[EXTRACT PROVIDED]:
No Generative AI was used in writing this article. If you enjoyed reading it, please let me know. It helps me dedicate more time to things that resonate with my readers.
It took Uber 4 months to burn the entire AI budget for 2026. The cost if AI, the ROI and the question of AI investment have entered the picture.
Uber’s COO, Andrew MacDonald, said in his recent interview that the costs became “harder to justify” because the link between spending on AI tokens and creating more useful features “was not there”.
It started with all you can eat subscriptions.
Since the early days of tech, we’ve been conditioned to expect all you can eat subscriptions. For a month, you could watch Netflix non-stop, for 24 hours, 7 days a week and you’d still pay the same price as if you watched only one.
That’s a great deal!
In fact, such a good deal, that we see it everywhere. On Netflix, on Amazon Prime, pretty much all the software.
The magic of zero marginal cost (in digital goods)
In traditional businesses, selling one more unit of physical product costs the company an extra unit of resources.

[GIVEN DATA]:

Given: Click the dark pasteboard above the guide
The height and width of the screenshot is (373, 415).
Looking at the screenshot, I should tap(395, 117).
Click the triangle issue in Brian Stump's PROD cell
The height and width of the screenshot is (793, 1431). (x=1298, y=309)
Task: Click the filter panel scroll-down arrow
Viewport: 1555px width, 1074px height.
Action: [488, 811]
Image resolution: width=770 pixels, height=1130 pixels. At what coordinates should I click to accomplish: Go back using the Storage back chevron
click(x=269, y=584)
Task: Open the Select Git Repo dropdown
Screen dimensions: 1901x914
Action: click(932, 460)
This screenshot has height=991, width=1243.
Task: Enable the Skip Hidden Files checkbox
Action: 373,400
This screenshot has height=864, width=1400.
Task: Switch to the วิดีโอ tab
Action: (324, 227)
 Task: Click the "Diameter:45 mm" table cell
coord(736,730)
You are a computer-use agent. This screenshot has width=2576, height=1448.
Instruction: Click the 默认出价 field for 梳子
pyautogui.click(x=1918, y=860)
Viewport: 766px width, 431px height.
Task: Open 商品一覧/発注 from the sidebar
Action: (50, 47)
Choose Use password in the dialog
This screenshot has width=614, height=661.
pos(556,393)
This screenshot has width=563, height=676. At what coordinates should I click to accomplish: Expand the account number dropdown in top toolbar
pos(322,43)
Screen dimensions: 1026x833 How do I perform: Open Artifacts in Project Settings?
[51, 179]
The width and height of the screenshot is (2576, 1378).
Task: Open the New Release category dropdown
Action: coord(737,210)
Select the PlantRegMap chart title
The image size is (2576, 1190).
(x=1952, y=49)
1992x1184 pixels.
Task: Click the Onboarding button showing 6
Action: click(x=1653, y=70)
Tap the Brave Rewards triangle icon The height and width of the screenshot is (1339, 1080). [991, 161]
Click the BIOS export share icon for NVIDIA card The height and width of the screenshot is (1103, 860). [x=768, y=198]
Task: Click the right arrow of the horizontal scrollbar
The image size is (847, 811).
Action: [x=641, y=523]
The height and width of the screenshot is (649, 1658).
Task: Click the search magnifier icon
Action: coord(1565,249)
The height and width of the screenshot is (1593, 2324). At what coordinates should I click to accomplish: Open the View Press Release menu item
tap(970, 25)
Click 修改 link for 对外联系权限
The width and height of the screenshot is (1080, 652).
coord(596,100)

[EXERCISES TO COMPLETE]:
1 > Name every company or service mentioned by name in the article on Uber's AI spending.
2 > Duplicate the records from the line containing "This screenshot has width=563, height=676." through the end of the records, inclusive.

[OUTPUTS]:
1 > Uber, Netflix, Amazon Prime

2 >
This screenshot has width=563, height=676. At what coordinates should I click to accomplish: Expand the account number dropdown in top toolbar
pos(322,43)
Screen dimensions: 1026x833 How do I perform: Open Artifacts in Project Settings?
[51, 179]
The width and height of the screenshot is (2576, 1378).
Task: Open the New Release category dropdown
Action: coord(737,210)
Select the PlantRegMap chart title
The image size is (2576, 1190).
(x=1952, y=49)
1992x1184 pixels.
Task: Click the Onboarding button showing 6
Action: click(x=1653, y=70)
Tap the Brave Rewards triangle icon The height and width of the screenshot is (1339, 1080). [991, 161]
Click the BIOS export share icon for NVIDIA card The height and width of the screenshot is (1103, 860). [x=768, y=198]
Task: Click the right arrow of the horizontal scrollbar
The image size is (847, 811).
Action: [x=641, y=523]
The height and width of the screenshot is (649, 1658).
Task: Click the search magnifier icon
Action: coord(1565,249)
The height and width of the screenshot is (1593, 2324). At what coordinates should I click to accomplish: Open the View Press Release menu item
tap(970, 25)
Click 修改 link for 对外联系权限
The width and height of the screenshot is (1080, 652).
coord(596,100)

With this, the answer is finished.